Copy logs from dead containers to local files to facilitate immediate GC of dead containers #26923

vishh · 2016-06-07T00:43:16Z

One of the reasons for keeping dead containers around in kubelet today is to get access to logs from previous instances. Dead container instances can take up disk space via their root filesystem and result in disk pressure on the nodes. To alleviate disk pressure and improve the logging experience in kubernetes, kubelet can retrieve logs from dead containers and GC them right away once kubelet doesn't depend on metadata associated with old containers.
Specifically,

Kubelet can retrieve logs from the runtime and store in a per-pod, per-container directory inside of /var/log/ directory. For the docker runtime, this can be a simple move operation. For rkt, we will have to retrieve the logs remotely.
The directory structure can be /var/log/<podUID>/<ContainerName>/<InstanceNumber>_stdout.log
Update kubectl logs -p to return logs from the files instead of relying on the runtime for previous logs.
These logs will be kept around on a best-effort basis and will be deleted whenever there is disk pressure.
Kubelet can prefer keeping the first and most recent instances of a container around and aggressively delete other log files.
All these logs will be accessible initially via the /logs REST endpoint. In the future, we can consider expanding kubectl logs interface to support an instance number or add support for the first attempt specifically.

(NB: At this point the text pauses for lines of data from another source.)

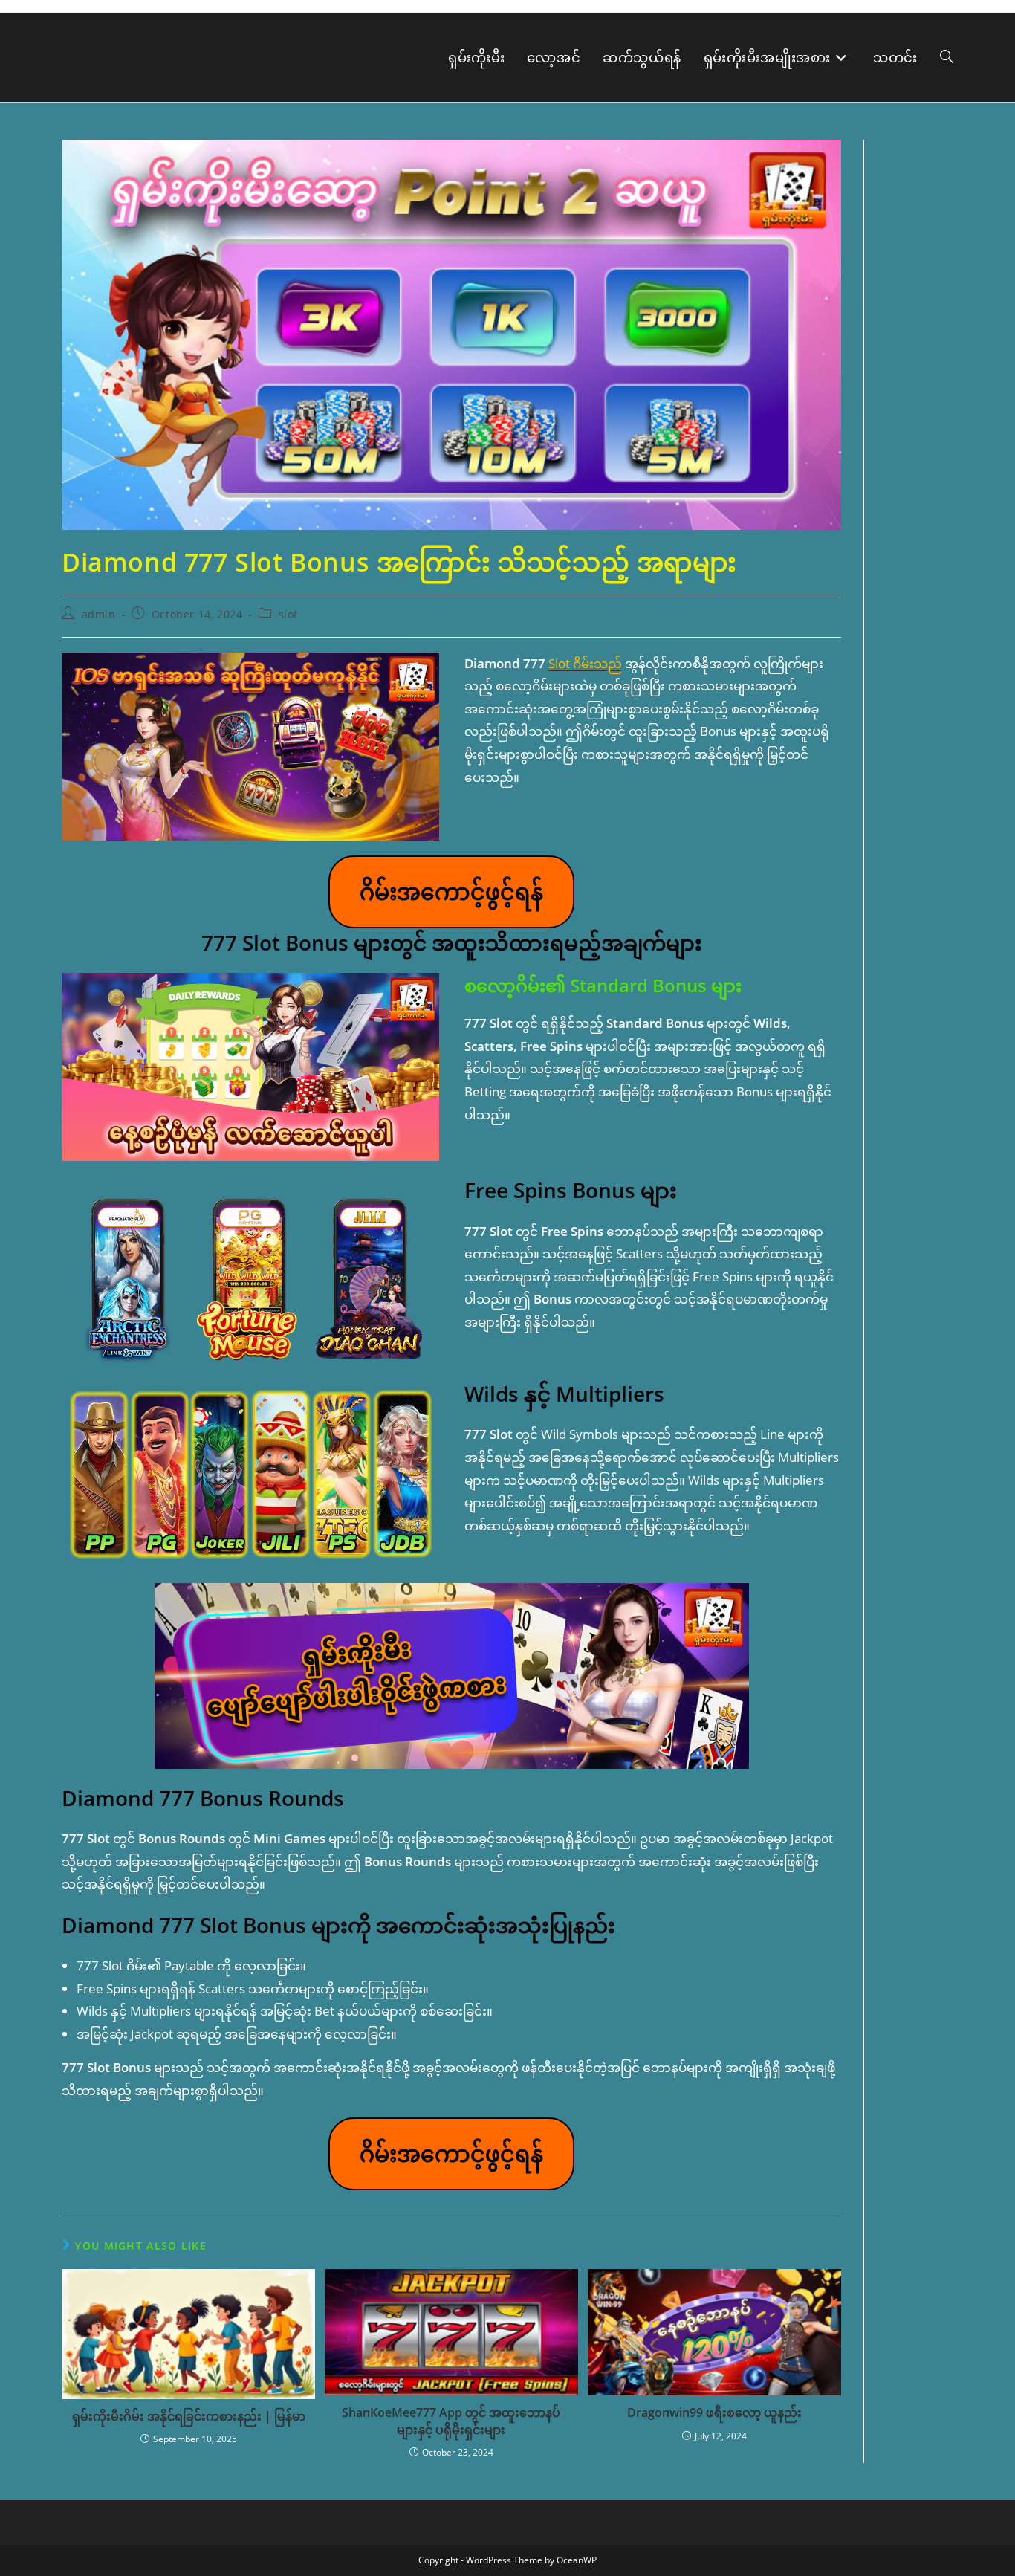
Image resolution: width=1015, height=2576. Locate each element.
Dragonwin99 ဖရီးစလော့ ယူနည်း (714, 2412)
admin (99, 614)
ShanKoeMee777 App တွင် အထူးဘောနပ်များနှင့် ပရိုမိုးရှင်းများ (451, 2420)
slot (288, 614)
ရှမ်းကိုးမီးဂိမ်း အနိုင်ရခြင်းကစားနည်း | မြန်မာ (188, 2416)
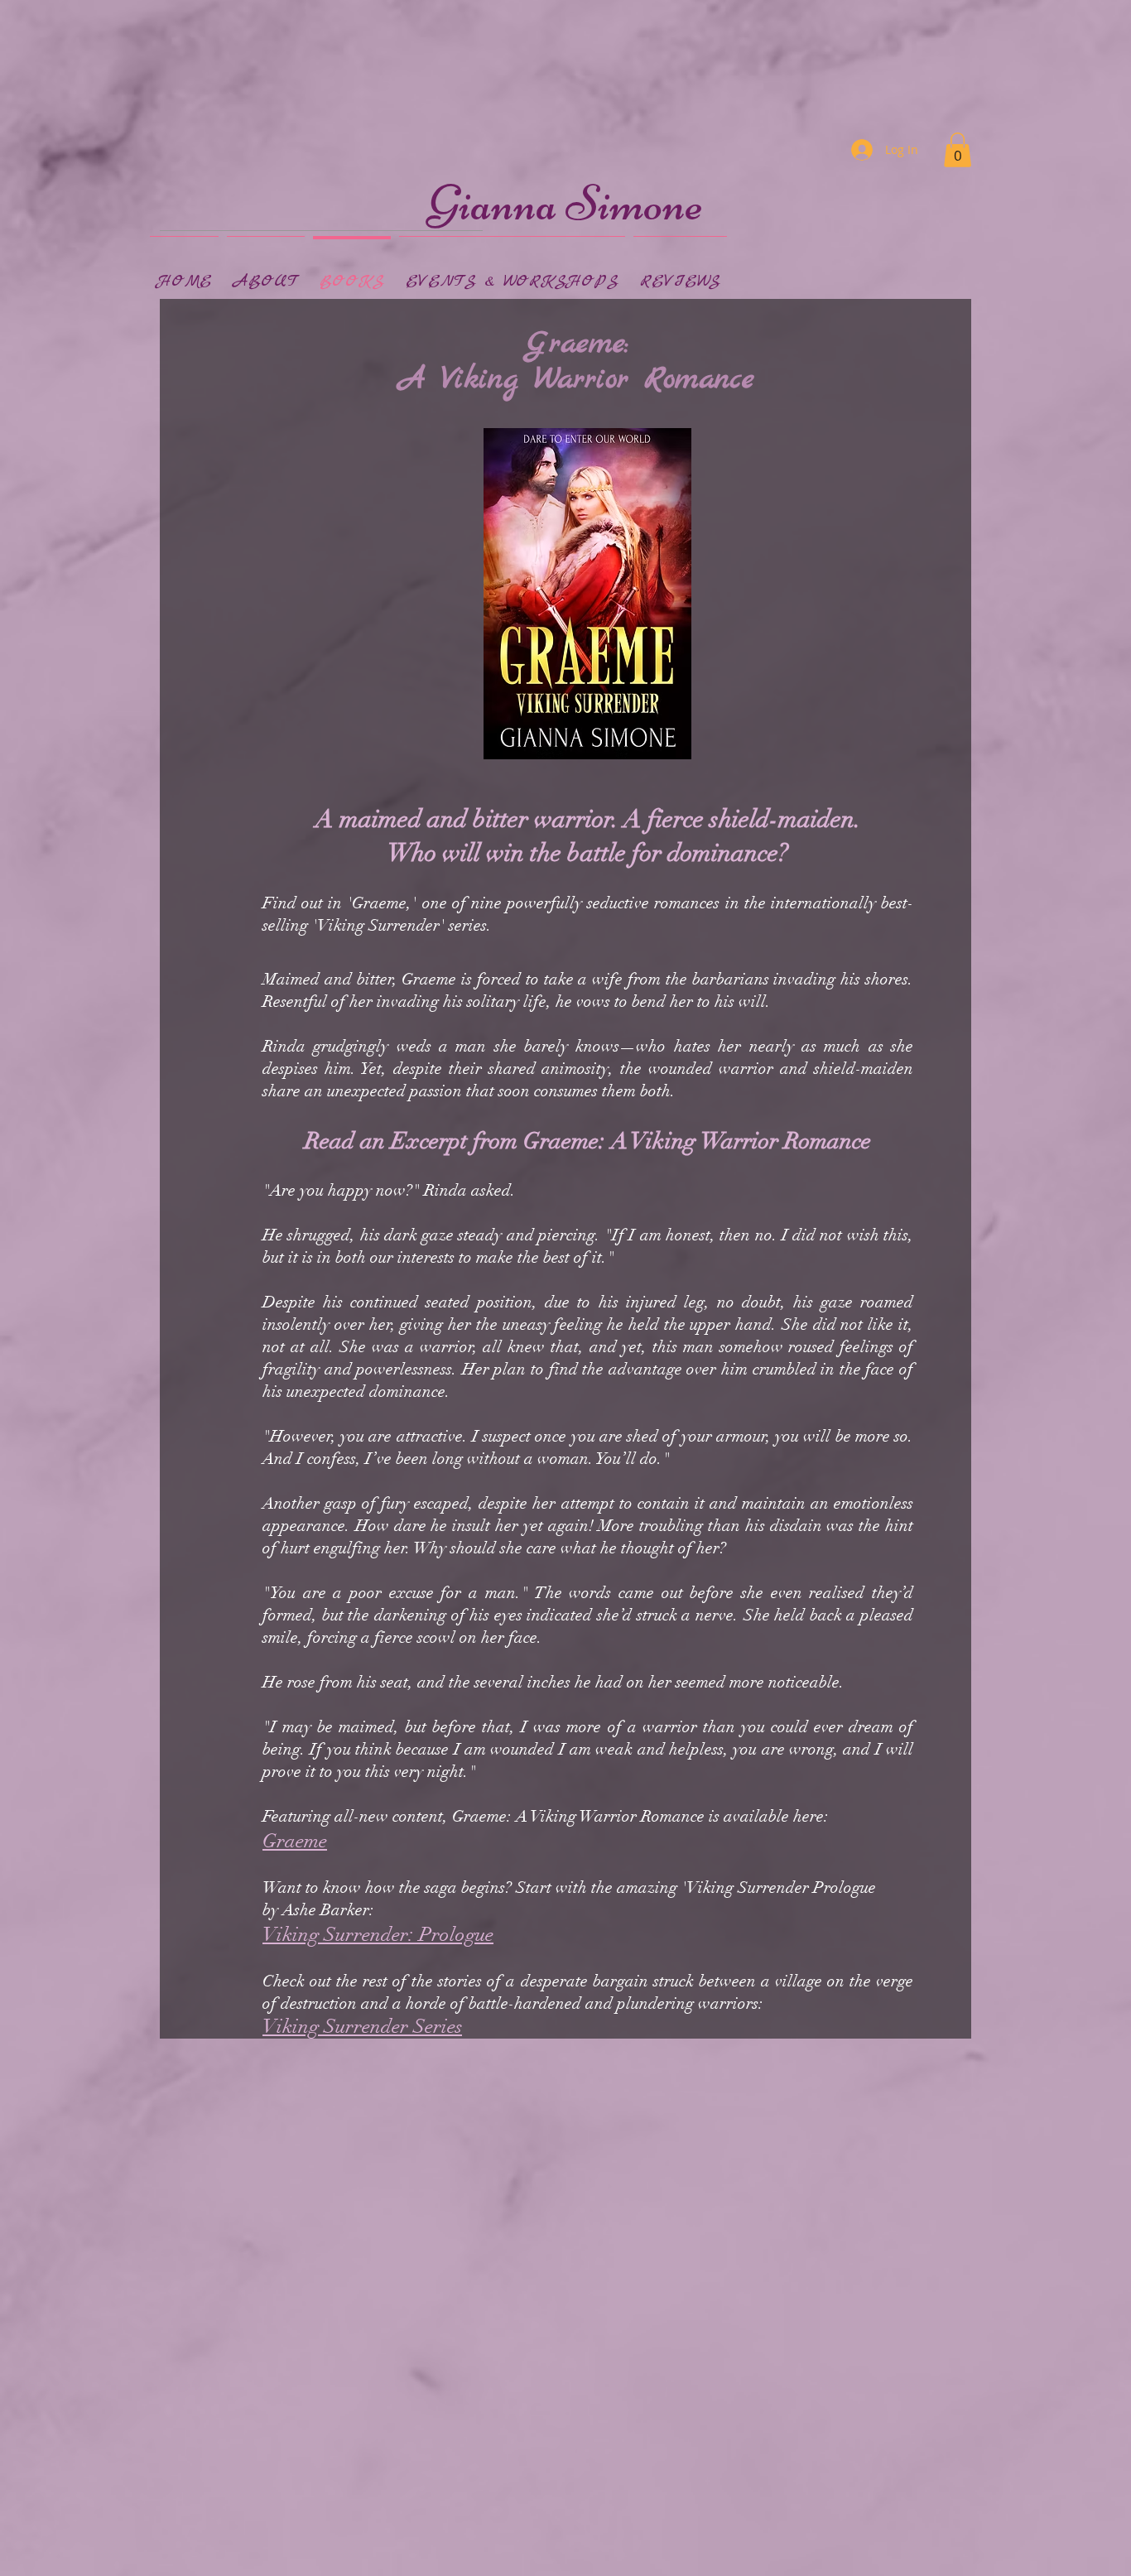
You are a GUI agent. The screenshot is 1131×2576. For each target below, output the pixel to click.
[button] (957, 149)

The text was updated successfully, but these errors were encountered:

resouer · 2016-06-07T05:46:04Z

Will we do this for dead containers only, or this apply to all /logs cases?

vishh · 2016-06-07T19:16:43Z

As of now, logs of running containers are controlled by runtimes. To avoid duplicated storage of log files, it's better to avoid managing logs of running instances for now.

fejta-bot · 2017-12-15T21:02:39Z

Issues go stale after 30d of inactivity.
Mark the issue as fresh with /remove-lifecycle stale.
Stale issues rot after an additional 30d of inactivity and eventually close.

Prevent issues from auto-closing with an /lifecycle frozen comment.

If this issue is safe to close now please do so with /close.

Send feedback to sig-testing, kubernetes/test-infra and/or @fejta.
/lifecycle stale

ankon · 2018-01-11T13:22:42Z

This issue is still very much relevant for us: having access to the logs of a dead container is needed, but most of the container itself is just using disk space that should be reclaimed and better used for something more productive.

fejta-bot · 2018-02-11T15:04:09Z

Stale issues rot after 30d of inactivity.
Mark the issue as fresh with /remove-lifecycle rotten.
Rotten issues close after an additional 30d of inactivity.

If this issue is safe to close now please do so with /close.

Send feedback to sig-testing, kubernetes/test-infra and/or fejta.
/lifecycle rotten
/remove-lifecycle stale

fejta-bot · 2018-03-13T15:50:32Z

Rotten issues close after 30d of inactivity.
Reopen the issue with /reopen.
Mark the issue as fresh with /remove-lifecycle rotten.

Send feedback to sig-testing, kubernetes/test-infra and/or fejta.
/close

hzxuzhonghu · 2019-03-09T09:02:45Z

/reopen

hzxuzhonghu · 2019-03-09T09:04:21Z

We also has a case which depend on get container logs when the job completed successfully.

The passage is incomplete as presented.